К утру лужа рассосалась, отдав себя этому живому миру. Почва вокруг него покрылась рябью, расползаясь в стороны. Все было живым. Пошел дождь и омыл его дочиста. Те места, которыми он соприкасался с кораллом, ныли и были покрыты красными рубцами.
Один из его детей пришел к своему отцу. Дитя не имело определенной формы или пола. У него был огромный рот и все оно было покрыто бугорками вроде прыщей. Оно еще не было половозрелым.
Дитя нашло у родителя настоящие руки и ноги, выбрало те из них, которые были увечными и катало во рту, согревая их. Кончиком языка дитя проворно извлекло кости из самого себя и втолкнуло их на место сквозь старые раны. Затем дитя обкусало родителя, отделив его от его разросшихся форм и придав ему подобие старой формы.
— Садись на меня, — прошептало его дитя. Изможденный, он попытался вскарабкаться своему ребенку на спину. Ежиные иголки пронзили ему руки и ноги, удерживая его на спине ребенка. Иголки кормили его, закачивая ему в вены сахар. Он отдыхал, толстел, а тем временем его куда-то везли.
Его желания провлекли его по всему миру. Глядя вверх, на меняющееся небо, он имел возможность поразмыслить. Он мог улетать по частям и собираться вместе. Его ДНК могла переносить память и желания в другие тела. ДНК могла комбинировать из него разные сочетания, заставляя его живую плоть вести себя по-разному. Только ли эта сила его толкала? Потребность сделать мир подобным самому себе?

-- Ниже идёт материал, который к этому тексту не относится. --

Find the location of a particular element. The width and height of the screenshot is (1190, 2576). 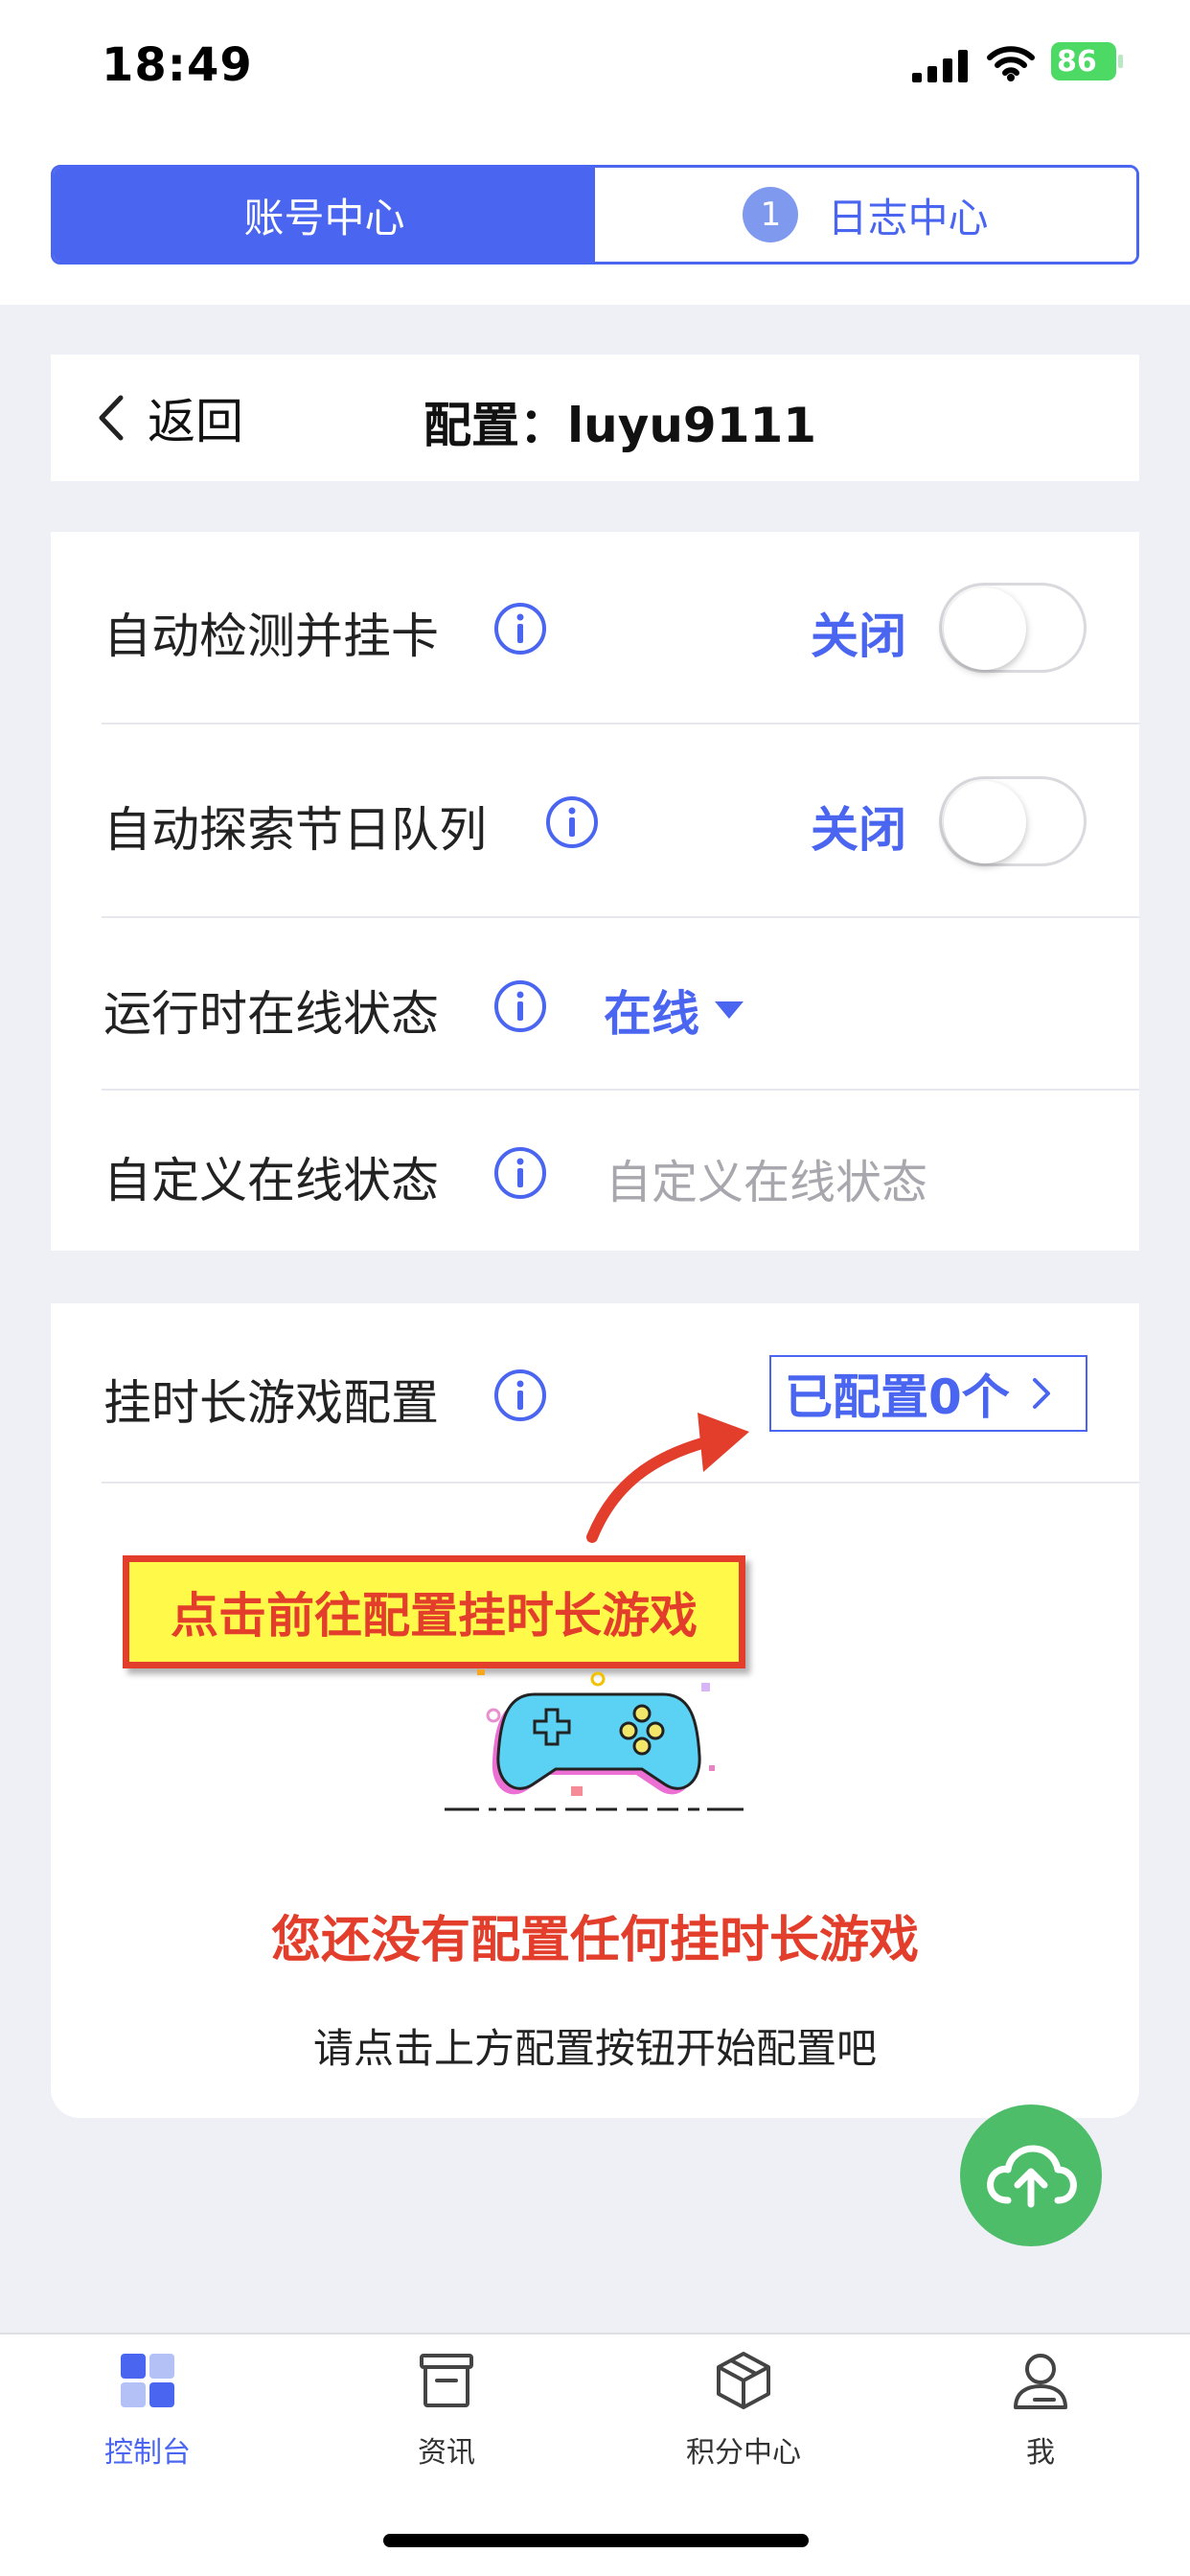

tab-news: 资讯 is located at coordinates (447, 2410).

Или же этот мир был так прекрасен, что вызывал потребность поглотить его и быть им, в свою очередь, поглощенным?
Его дитя опустило его на кукурузном поле. Огромные, толстые кукурузные листья отходили от стеблей, переламываясь у основания, точно гигантские травинки, и слегка покачивались под приятным ветерком. Он никогда не видел кукурузного поля, только читал про них. Он и этот мир создали поле вместе.
— Ты стал слишком тяжелым, — сказало ему дитя. Говорило оно с трудом, короткими фразами и делая остановки, чтобы глотнуть воздуха. — Давно ли я появилось на свет?

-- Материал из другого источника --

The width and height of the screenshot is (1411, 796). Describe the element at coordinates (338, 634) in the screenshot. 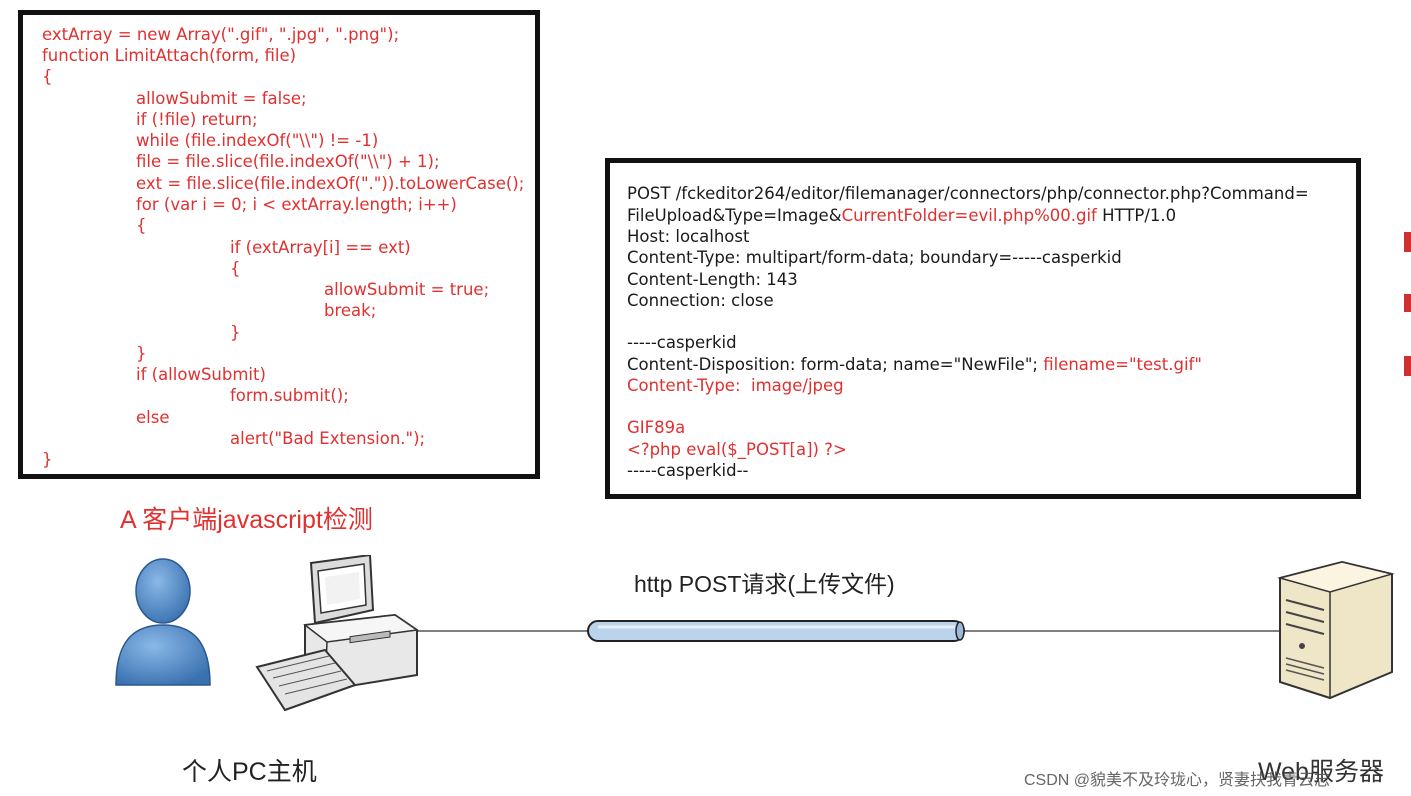

I see `pc-icon` at that location. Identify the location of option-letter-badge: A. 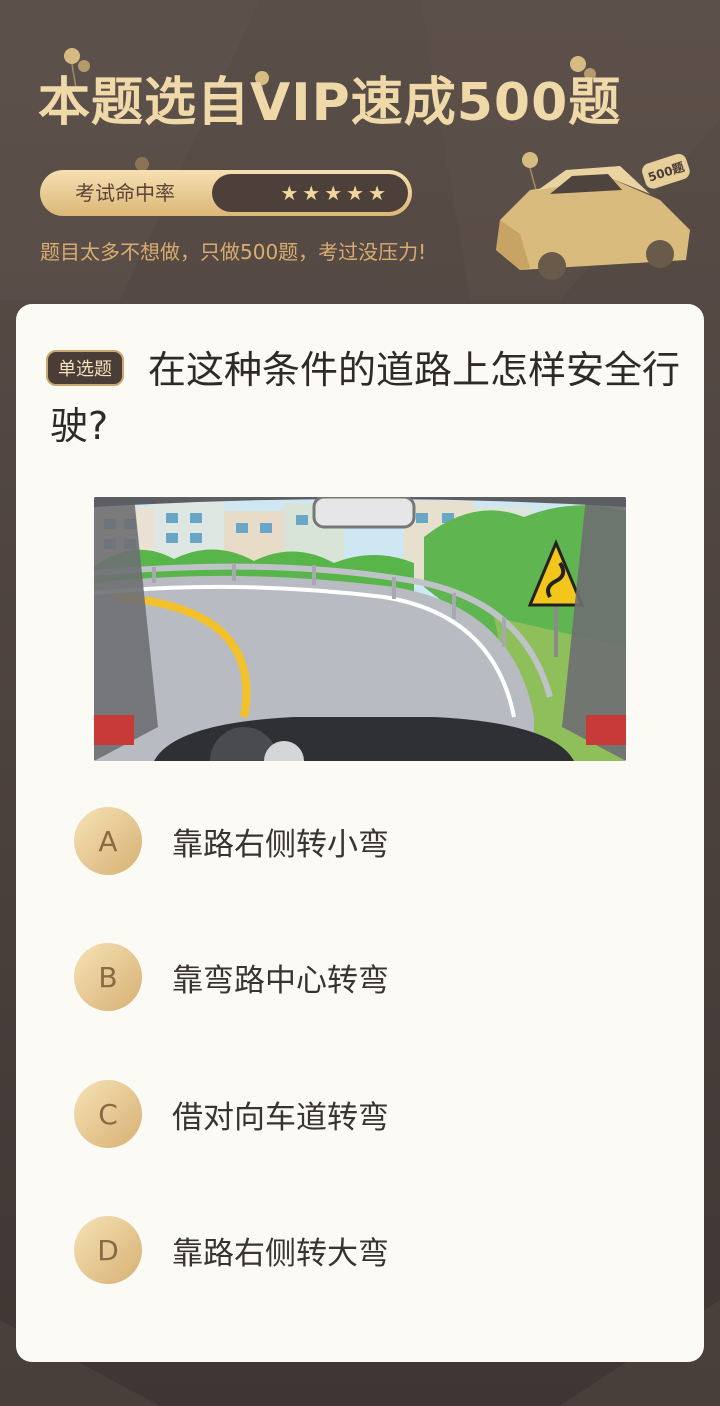
(108, 841).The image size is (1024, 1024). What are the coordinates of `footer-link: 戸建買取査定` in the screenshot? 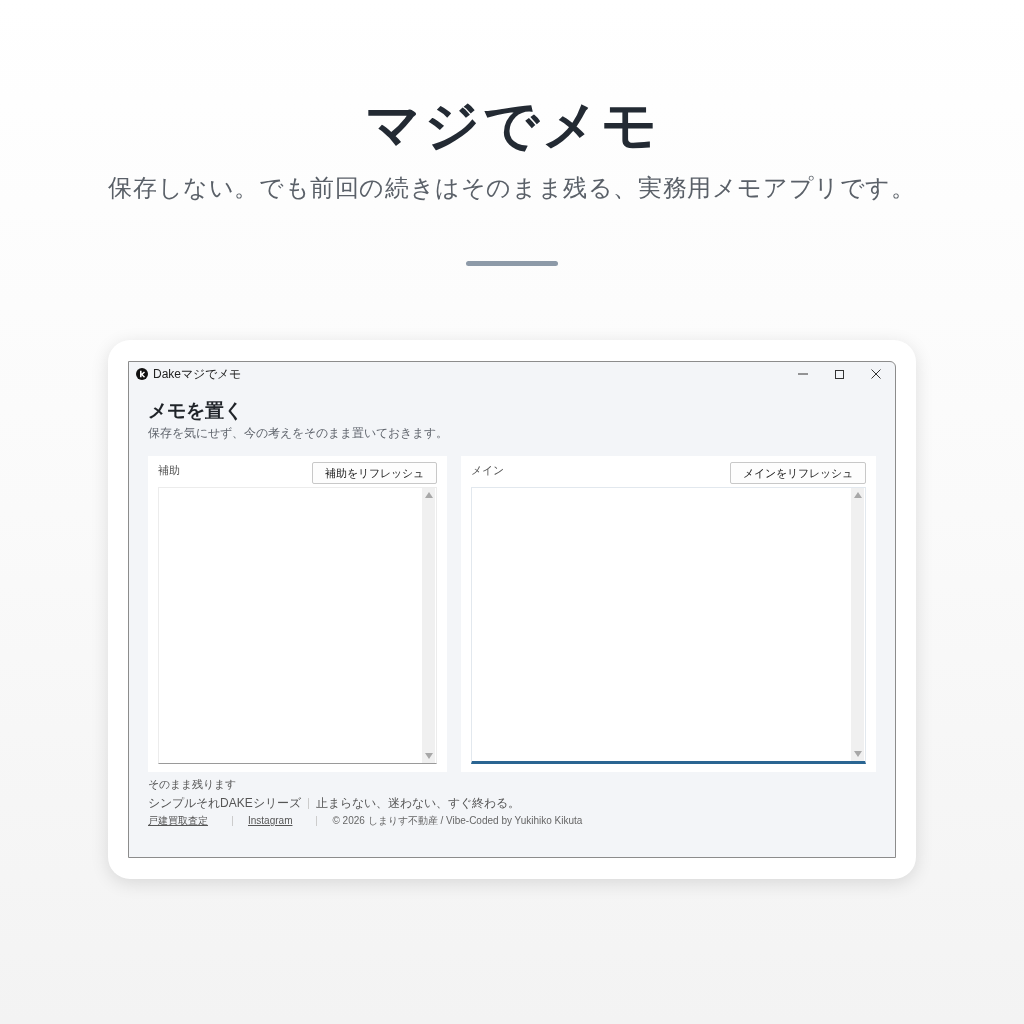 It's located at (178, 820).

— Не знаю, — ответил он. Дитя заморгало на него крошечными синими глазками. Он поцеловал его и погладил хохолок грубой шерсти у него на макушке.

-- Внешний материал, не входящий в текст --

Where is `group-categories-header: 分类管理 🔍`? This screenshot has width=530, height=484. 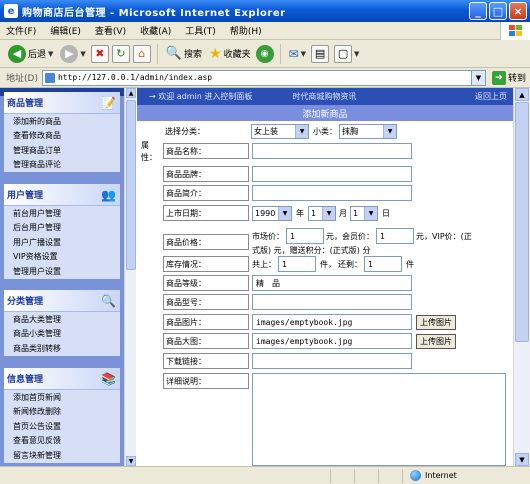 group-categories-header: 分类管理 🔍 is located at coordinates (62, 301).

— Может быть, я выращу крылья, — сказало дитя. Затем развернуло свою неуклюжую тушу и со вздохами и ерзанием пустилось в обратный путь.
Кукурузное поле тянулось до горизонта. Он потянулся вверх и отломил початок. Стоило ему откусить от початка, как из того потекла кровь. На поле стояло пугало. Оно помахало ему рукой. Он отвернулся. Он не хотел знать, живое ли это пугало.